Retype each entry. Leave every word as it is.

START Source data

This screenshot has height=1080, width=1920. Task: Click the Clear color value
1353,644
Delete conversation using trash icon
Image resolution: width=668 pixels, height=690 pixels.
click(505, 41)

END Source data

● **Answer to this exercise**:
This screenshot has height=1080, width=1920. Task: Click the Clear color value
1353,644
Delete conversation using trash icon
Image resolution: width=668 pixels, height=690 pixels.
click(505, 41)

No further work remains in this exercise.